# PASSAGE start

Stainless steel, predominantly austenitic steel, is widely used in the food and beverage industry in equipment used for processing, storage, and transportation of products, because it is easy to clean and has a high corrosion resistance.

Stainless steel looks the ideal material for the manufacturing of equipment for safe product manufacturing. However this very much related to the technical condition of the steel. Bad engineering, bad construction and lack of maintenance during the life time of the equipment, can lead to the formation of nesting places for micro-organisms, out of reach for the (CIP) cleaning. These spots are ideal locations for biofilm.

In the early days of HACCP it was recognised the technical condition of equipment should also be a CCP. However nut every technical and quality manager share this awareness. By identifying the technical condition as CCP, the this gets the right awareness, straight from engineering, validation and regular attention by inspections and during live cycle. 

Mechanical defects in stainless steel.

Stainless steel is generally very resistant to corrosion due to an ultra-thin layer of chromium oxide that is only a few nanometres thick. Corrosion may occur due to complicated reactions resulting in a gradual degradation of the metal (Jessen, 2011). Another type of corrosion known as pitting corrosion, occurs if chemical or mechanical damage of the layer of oxides has taking place. This results in fast galvanic corrosion, which accelerates especially if the surface is exposed to chloride ions in the cleaning water (Parrott & Pitts, 2011). Heat-affected zones of the steel, such as weldings are often sensitive to this corrosion, especially if they have a rough surface finish. 

stored energy in the steel (Parrott & Pitts, 2011). This can be tensile stress caused by small variations in the thickness of stainless steel plates and residual tensile stress caused by welding, grinding, and bending deformation of the steel plates during fabrication.

It is important to regular inspect the equipment on the occurrence of mechanical defects. Inspections can be imbedded in the HACCP program. If defects are identified, a root cause analyses is recommended. By this it might be possible to limit further growth and to stop the formation of new defects. It’s also recommended to pay attention to remove / repair the defects for example by polishing or welding. If defects exist, they can easily grow bigger, give more bigger and are more difficult to repair.

Especially in the food industry, the equipment is regular hot cleaned. Temperature variations during cleaning will often promote release of stress forces on the defects. Other stress forces common in the food industry are vibrations, hydrostatic forces by a full tank of liquids and hammering in spry dryers. All these forces will finally lead to cracking of the material. These cracks causing bigger microbial nesting places, leaks etc. etc. Part of HAAC regular inspections are also recommended to detect and repair cracks. The sooner cracks are identified and repaired by welding, the longer the weld will last. Table (1) shows an example of an inspection planning of equipment like silo tanks, evaporators, packing lines, dryers.

# PASSAGE end

→ EXERCISE REQUIREMENTS:
[a] Answer from the stainless steel passage:
(i) For what two reasons is stainless steel widely used in food and beverage equipment?
(ii) What layer gives stainless steel its corrosion resistance, and how thick is it?
(iii) In pitting corrosion, what accelerates the resulting fast galvanic corrosion?
[b] Carry the stainless steel passage on from its final sentence, in the same technical voice.
The data that follows has no connection to the stainless steel passage.

# RECORDED INFORMATION start

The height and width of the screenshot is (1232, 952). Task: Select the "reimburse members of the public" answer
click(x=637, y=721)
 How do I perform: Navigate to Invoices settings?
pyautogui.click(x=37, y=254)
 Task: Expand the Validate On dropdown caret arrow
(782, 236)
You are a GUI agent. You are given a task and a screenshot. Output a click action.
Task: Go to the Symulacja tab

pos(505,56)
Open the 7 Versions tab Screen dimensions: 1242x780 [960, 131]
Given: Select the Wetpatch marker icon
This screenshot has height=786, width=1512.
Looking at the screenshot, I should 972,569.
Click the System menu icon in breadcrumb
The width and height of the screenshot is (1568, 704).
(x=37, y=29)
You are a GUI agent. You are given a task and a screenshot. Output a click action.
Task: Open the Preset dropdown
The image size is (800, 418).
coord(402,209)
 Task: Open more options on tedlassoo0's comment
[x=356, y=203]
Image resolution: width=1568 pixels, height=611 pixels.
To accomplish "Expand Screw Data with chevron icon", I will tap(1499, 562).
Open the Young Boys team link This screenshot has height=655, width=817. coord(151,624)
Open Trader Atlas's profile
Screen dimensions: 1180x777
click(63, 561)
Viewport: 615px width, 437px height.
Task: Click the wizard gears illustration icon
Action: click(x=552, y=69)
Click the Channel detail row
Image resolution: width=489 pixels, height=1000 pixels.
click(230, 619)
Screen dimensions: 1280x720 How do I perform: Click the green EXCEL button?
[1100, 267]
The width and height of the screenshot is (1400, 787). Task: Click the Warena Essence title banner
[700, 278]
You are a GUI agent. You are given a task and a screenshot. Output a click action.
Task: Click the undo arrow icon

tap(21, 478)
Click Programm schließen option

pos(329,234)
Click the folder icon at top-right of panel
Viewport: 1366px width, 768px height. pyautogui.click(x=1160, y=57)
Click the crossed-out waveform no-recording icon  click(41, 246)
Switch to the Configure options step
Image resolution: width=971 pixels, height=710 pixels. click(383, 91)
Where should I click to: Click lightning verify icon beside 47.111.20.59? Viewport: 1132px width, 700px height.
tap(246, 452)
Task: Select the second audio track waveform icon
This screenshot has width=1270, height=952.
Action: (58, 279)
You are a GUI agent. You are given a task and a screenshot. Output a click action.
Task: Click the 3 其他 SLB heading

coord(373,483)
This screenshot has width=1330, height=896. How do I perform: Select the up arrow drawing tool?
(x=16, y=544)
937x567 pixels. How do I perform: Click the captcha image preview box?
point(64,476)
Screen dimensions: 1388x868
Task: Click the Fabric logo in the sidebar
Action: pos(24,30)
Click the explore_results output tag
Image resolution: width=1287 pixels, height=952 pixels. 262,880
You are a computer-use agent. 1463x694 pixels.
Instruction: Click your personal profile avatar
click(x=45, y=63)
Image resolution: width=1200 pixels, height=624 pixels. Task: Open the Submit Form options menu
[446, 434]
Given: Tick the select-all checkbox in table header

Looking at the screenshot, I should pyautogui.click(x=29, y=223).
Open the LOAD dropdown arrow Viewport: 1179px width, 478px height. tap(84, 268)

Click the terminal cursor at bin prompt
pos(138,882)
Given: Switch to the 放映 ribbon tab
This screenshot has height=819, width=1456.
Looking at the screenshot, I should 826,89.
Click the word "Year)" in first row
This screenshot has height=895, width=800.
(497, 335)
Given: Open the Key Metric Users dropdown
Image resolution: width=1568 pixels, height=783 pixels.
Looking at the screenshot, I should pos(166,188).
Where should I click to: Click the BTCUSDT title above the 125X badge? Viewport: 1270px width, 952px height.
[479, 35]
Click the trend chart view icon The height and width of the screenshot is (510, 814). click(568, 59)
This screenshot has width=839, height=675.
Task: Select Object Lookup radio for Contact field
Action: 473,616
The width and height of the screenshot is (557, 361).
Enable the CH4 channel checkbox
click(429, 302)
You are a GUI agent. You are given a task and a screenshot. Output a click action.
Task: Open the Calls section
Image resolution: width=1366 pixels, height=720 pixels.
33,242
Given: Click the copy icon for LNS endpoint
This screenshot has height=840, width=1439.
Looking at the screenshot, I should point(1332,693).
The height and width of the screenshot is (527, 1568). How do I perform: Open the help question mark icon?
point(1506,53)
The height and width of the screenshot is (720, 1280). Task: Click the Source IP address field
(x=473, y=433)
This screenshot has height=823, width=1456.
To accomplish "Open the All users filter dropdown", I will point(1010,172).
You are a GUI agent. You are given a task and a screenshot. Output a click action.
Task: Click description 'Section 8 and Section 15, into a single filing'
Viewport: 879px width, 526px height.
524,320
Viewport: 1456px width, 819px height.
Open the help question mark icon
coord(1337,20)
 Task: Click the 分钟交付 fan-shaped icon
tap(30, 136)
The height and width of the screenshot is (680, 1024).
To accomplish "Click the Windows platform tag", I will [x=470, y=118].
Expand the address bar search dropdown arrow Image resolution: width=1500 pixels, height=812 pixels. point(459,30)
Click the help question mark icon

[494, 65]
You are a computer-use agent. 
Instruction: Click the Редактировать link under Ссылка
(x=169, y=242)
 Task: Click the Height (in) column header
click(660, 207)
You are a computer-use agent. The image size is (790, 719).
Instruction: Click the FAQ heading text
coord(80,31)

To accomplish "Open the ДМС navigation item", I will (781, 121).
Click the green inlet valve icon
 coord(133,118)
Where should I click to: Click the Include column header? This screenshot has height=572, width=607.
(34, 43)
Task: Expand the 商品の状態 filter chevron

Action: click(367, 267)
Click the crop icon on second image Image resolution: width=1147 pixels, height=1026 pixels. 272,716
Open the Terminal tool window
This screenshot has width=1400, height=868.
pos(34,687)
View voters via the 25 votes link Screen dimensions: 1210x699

# RECORDED INFORMATION end

→ ANSWER LIST:
[a]
(i) It is easy to clean and has a high corrosion resistance.
(ii) An ultra-thin layer of chromium oxide, only a few nanometres thick.
(iii) Exposure of the surface to chloride ions in the cleaning water.

[b]
Detection of cracks and pores

A number of methods are available for monitoring corrosion and crack formation in tanks for example UV dye penetrant testing and testing based on Eddy Current, Magnetic Flux Leakage, Ultrasonic and visual by robots and or drones
The simplest and most effective non-destructive method for detecting cracks and pores in tanks is the UV dye penetrant method, which is a inspection technique often used in the food industry. The main steps of the procedure involve pre-cleaning of the test surface, spraying the surface with a UV dye penetrant that bind to damaged areas and penetrate into cracks and pores, inspection with ultraviolet light (Figure 8), registration of defects by microscope camera and finally cleaning of the tested surface.
 
Several organizations describe the method e.g. the International Organization for Standardization (2013). The main advantage of the dye penetrant testing method is that inspection covers 100% of even large areas rapid, it is a method with high sensitivity of even the smallest cracks, and the result that is seen directly on the tested material  provides a visual presentation of the defect. Classification of the identified defects is subjective and depends on the trained inspector, but it is possible to supplement the classification with an objective measurement of the depth of the damage by a hand-held electronic devise based on, for example, Alternating Current Potential Drop (Sposito, 2009).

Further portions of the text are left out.